* [EXERCISE OBJECTIVE] Return the entries verbatim, covering the stretch from the start of the entries through the line that contains "point(276,143)".

>> Begin DATASET CONTENT

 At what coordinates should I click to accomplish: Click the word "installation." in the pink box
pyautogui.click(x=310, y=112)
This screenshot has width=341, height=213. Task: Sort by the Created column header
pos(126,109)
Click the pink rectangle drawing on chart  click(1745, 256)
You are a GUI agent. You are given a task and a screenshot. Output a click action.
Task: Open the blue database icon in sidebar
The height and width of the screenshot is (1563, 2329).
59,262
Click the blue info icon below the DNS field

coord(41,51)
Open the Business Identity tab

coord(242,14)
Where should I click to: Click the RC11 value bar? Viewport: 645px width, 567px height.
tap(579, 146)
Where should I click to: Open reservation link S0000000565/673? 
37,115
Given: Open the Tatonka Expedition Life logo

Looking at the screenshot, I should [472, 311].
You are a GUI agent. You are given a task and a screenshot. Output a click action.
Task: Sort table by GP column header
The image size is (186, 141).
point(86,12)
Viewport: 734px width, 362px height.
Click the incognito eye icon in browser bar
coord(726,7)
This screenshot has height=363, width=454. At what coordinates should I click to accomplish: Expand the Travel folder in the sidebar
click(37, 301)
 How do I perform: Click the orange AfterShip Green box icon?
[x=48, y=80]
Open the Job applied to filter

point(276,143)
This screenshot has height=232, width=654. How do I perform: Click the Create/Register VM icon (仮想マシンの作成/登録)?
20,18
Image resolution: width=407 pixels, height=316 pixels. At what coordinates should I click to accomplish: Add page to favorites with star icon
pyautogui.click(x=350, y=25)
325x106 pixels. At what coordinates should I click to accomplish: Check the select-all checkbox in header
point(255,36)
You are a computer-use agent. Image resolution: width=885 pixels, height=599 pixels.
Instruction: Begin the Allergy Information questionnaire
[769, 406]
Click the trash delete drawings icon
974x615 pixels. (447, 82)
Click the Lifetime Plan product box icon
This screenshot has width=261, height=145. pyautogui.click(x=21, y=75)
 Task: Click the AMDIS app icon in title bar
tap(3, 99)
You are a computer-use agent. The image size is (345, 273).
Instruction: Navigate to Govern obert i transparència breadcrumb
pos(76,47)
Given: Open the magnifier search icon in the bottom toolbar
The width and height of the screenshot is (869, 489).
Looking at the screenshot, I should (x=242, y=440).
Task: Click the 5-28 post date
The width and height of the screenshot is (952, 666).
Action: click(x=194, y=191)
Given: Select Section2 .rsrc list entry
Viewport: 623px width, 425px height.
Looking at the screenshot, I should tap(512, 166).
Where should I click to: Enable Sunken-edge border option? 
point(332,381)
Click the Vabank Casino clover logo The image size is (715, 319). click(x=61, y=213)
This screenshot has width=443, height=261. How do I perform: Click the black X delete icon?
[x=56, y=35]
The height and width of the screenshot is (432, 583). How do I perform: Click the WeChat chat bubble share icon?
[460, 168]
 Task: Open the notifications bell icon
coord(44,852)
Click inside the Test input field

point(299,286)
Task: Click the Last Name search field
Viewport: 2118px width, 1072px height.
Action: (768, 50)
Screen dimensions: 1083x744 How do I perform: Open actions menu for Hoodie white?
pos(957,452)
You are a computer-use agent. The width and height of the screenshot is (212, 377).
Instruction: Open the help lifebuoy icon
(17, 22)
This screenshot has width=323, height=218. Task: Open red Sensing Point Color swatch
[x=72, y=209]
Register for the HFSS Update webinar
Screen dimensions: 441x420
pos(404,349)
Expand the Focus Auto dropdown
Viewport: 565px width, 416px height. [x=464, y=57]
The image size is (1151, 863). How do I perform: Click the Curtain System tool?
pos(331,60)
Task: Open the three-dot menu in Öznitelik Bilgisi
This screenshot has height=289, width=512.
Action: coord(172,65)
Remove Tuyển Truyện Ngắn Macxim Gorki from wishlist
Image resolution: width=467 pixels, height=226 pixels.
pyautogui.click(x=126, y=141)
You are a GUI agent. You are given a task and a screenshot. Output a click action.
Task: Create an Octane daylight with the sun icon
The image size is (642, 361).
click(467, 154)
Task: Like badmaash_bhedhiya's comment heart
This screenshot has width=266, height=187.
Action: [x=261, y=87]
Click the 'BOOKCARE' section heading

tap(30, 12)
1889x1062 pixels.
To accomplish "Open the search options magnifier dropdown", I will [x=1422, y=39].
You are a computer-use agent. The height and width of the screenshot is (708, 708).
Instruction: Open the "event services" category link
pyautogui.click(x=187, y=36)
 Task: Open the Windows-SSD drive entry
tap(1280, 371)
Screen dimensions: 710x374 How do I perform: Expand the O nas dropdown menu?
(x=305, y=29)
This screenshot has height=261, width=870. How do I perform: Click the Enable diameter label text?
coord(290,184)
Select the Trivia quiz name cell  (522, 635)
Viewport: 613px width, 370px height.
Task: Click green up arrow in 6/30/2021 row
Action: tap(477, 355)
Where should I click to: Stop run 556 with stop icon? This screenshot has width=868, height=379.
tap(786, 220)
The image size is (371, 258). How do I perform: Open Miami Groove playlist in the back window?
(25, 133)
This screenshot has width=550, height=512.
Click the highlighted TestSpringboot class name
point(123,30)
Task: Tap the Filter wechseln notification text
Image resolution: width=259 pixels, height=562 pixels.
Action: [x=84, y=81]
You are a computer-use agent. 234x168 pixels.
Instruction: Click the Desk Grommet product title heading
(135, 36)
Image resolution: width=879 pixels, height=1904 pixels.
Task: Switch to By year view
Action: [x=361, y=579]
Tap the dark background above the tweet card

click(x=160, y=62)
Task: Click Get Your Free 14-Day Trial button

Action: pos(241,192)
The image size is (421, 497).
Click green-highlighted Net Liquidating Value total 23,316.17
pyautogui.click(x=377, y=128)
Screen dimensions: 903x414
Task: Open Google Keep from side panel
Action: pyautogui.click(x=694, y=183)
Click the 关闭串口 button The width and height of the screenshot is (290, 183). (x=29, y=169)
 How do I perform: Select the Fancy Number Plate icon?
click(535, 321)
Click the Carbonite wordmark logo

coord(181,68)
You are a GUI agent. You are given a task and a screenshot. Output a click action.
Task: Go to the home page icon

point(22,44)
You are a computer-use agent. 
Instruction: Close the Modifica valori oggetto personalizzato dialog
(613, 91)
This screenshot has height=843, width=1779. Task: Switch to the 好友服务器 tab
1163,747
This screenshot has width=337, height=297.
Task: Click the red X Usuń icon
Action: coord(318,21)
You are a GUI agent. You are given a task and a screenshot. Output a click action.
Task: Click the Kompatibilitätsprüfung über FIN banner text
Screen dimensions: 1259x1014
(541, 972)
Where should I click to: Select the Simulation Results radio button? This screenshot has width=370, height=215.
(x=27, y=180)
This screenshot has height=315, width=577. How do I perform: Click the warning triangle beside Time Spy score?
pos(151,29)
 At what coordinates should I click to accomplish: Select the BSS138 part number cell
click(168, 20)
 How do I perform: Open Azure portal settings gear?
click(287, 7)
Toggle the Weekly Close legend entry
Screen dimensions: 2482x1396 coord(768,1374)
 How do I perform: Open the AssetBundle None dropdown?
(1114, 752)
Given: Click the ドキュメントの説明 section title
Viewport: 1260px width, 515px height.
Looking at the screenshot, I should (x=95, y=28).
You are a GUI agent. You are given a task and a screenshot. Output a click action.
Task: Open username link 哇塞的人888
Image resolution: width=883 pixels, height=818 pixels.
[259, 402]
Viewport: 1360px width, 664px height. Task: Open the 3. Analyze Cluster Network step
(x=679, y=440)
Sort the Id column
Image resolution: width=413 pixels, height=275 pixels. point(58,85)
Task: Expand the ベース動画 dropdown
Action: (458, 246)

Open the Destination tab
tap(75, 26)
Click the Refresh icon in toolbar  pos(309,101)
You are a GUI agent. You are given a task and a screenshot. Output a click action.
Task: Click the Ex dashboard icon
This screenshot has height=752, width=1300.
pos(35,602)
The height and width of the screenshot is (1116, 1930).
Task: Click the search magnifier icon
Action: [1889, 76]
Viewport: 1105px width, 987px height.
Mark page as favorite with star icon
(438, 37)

>> End DATASET CONTENT

* [SOLUTION TO THE EXERCISE]
 At what coordinates should I click to accomplish: Click the word "installation." in the pink box
pyautogui.click(x=310, y=112)
This screenshot has width=341, height=213. Task: Sort by the Created column header
pos(126,109)
Click the pink rectangle drawing on chart  click(1745, 256)
You are a GUI agent. You are given a task and a screenshot. Output a click action.
Task: Open the blue database icon in sidebar
The height and width of the screenshot is (1563, 2329).
59,262
Click the blue info icon below the DNS field

coord(41,51)
Open the Business Identity tab

coord(242,14)
Where should I click to: Click the RC11 value bar? Viewport: 645px width, 567px height.
tap(579, 146)
Where should I click to: Open reservation link S0000000565/673? 
37,115
Given: Open the Tatonka Expedition Life logo

Looking at the screenshot, I should [472, 311].
You are a GUI agent. You are given a task and a screenshot. Output a click action.
Task: Sort table by GP column header
The image size is (186, 141).
point(86,12)
Viewport: 734px width, 362px height.
Click the incognito eye icon in browser bar
coord(726,7)
This screenshot has height=363, width=454. At what coordinates should I click to accomplish: Expand the Travel folder in the sidebar
click(37, 301)
 How do I perform: Click the orange AfterShip Green box icon?
[x=48, y=80]
Open the Job applied to filter

point(276,143)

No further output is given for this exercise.